The millionaire owner of an eyesore office block has unveiled grand ambitions to turn the rundown building in to a ‘high quality’ residential development.

In February last year Sajid Bashir, who paid just £300,000 in 2015 at auction for the 1960s office block Ambassador House opposite Thornton Heath station, was given approval to convert six floors of the empty building in to 66 one and two bedroom units.

Now  Mr Bashir’s Redwing Property Ltd  wants to create more apartments in space designated for ‘community use’ which would bring the total number of flats to 87.

The application also confirms that for two years the empty building was leased by Redwing Property Ltd to a company called Kirkstall Properties Ltd which used a legal loophole to avoid paying over half a million pounds in business rates to Croydon Council.


The application submitted on behalf of Mr Bashir’s Redwing it says he is keen to increase the numbers of flats because he only has a 66 year lease on the building.

However, he is forging ahead with the plans which are contrary to Croydon’s Local Plan and with concerns raised by planners about elements of the scheme.

Network Rail holds the freehold for the site and a condition on the lease prohibits Mr Bashir, who is CEO of upmarket estate agents Copperstones Ltd, from carving up the building for sale as individual properties and it also means rented units can only be offered on a short-term tenancy agreements.
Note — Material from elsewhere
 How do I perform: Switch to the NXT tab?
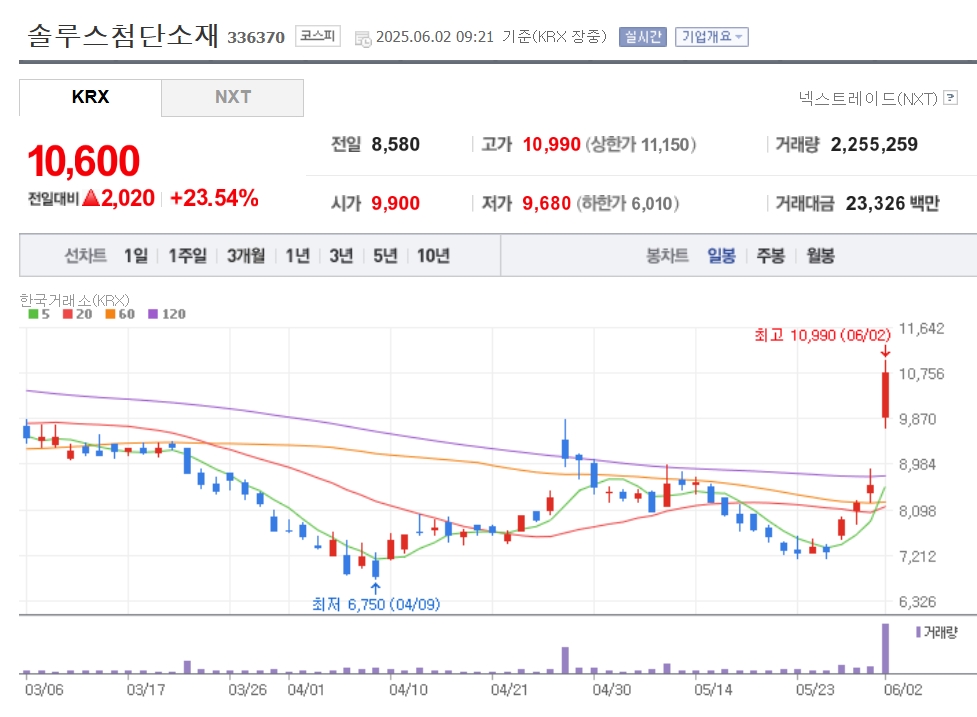click(x=232, y=97)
The scheme includes providing planning benefits offering larger family units, and affordable housing and improving the facade and public realm with art.

The design statement prepared by architects CZWG Limited who are also behind the Croydon mega-tower says: “Red Wing Property Holdings Ltd have grand ambitions for this project and want to see it turned into a high-quality residential development, one that is worthy to be the gateway building for visitors and locals arriving via the railway station.”
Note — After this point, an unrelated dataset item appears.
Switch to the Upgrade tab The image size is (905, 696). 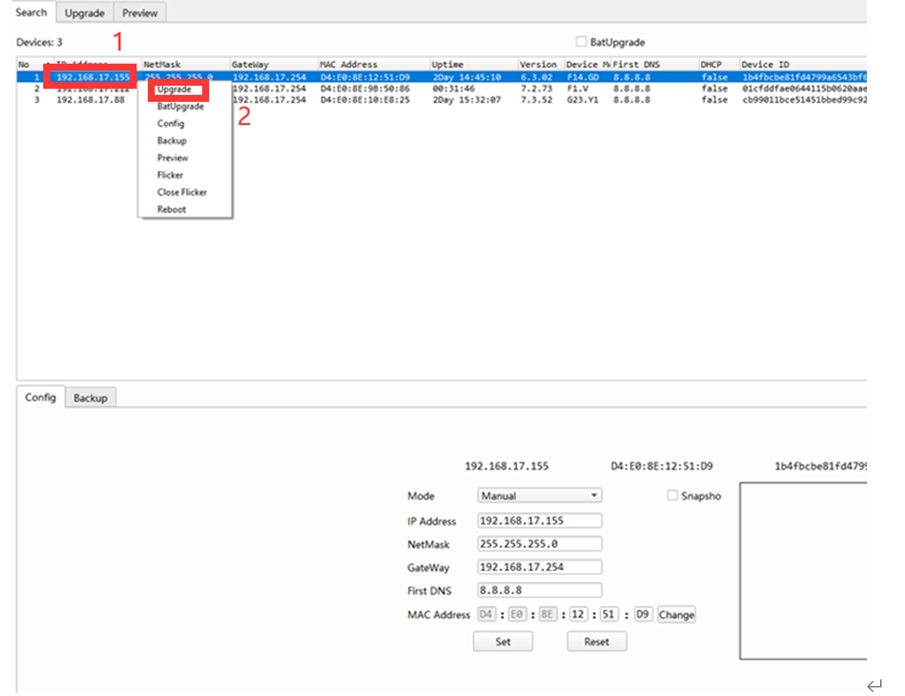pyautogui.click(x=84, y=13)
 Redwing put in the full planning application despite pre application discussions with council planners which had concluded that there were fundamental policy objective conflicts in the proposed scheme, with regard to the loss of community use, affordable housing provision, and provision of family accommodation.

The community use included in Croydon’s Local Plan, is for floors four and seven  as these had previously been used for training and educational purposes.

The planning application also  provides a timeline which shows Kirkstall had a lease on the building from 18 May 2018 to February 3 2020.

In May 2019, a Chronicle investigations uncovered that Mr Bashir’s company Red Wing head leaseholder of the empty building was not liable for the business rates after using a legitimate rates mitigation scheme to avoid paying non domestic rates.

It had used the real estate management company based in Manchester called Kirkstall Properties Ltd, which went in to liquidation, and was liable for the rates on Ambassador House.

The nine storey office block had a market rateable value of £581,250 with annual business rates of £292,000 due.
Under permitted development rights Mr Bashir was given permission in February 2021 for 48 one bed and 18 two bed units with anticipated occupancy for 150 people by converting the second, third, fifth, sixth, eighth and ninth floors and includes parking and cycle storage.

The latest application says that it is: “entirely unrealistic and unviable” for the fourth and seventh floors to re-provide community use floorspace and Redwing has no additional plans aside from the planning application process  to consult with the community.

Adding: “ Similarly, the re-cladding of the facade is bound by many constraints, again some too technical to adequately advise the local community, so that they could make suggestions that might have a meaningful impact.”

In addition the Redwings plans provide private amenity space, communal amenity space and children’s play areas with a roof top terrace.

The office block which was once a busy business hub sat empty for years with the only occupants in recent times apart from pigeons an arts collective who briefly squatted the building in 2019.

The public realm was updated with planters and murals as part of a council regeneration project which received substantial funding from Timberland which used the project to promote its Nature Needs Heroes project.

The application says: “Ambassador House forecourt is perhaps the most generous public realm in terms of area, but it currently represents an urban wasteland and a major wasted opportunity. The lack of activity from the commercial units, either from being closed or the wrong use type, coupled with low quality materials and poor detailing create the impression of an unloved space.

“There is very little greenery and the space is quite windswept. There have been recent local initiatives to enhance this space but they cannot overcome the underlying issues which make this space unappealing.”

The document also says that one of Ambassador House’s biggest failings is in its public realm forecourt and that the types of commercial units are therefore ”critical to its success”.

The other commercial units; a gym, a beauty parlour and furniture wholesaler coupled with the unoccupied building above create ‘very little natural surveillance’ to deter anti-social behaviour. They also give ‘very little back’ in terms of enlivening the public realm and it’s ‘no surprise’ to see graffiti has already afflicted the boarded-up shop front, says the application,It also points ou

t complications that large swathes of the public realm are within Croydon Council and the main building roof is subject to further lease agreements for the installation of various telecoms antenna equipment.

It also states that none of the existing commercial ground floor units are under the direct ownership of the applicant with a complex mix of leases and sub-leases.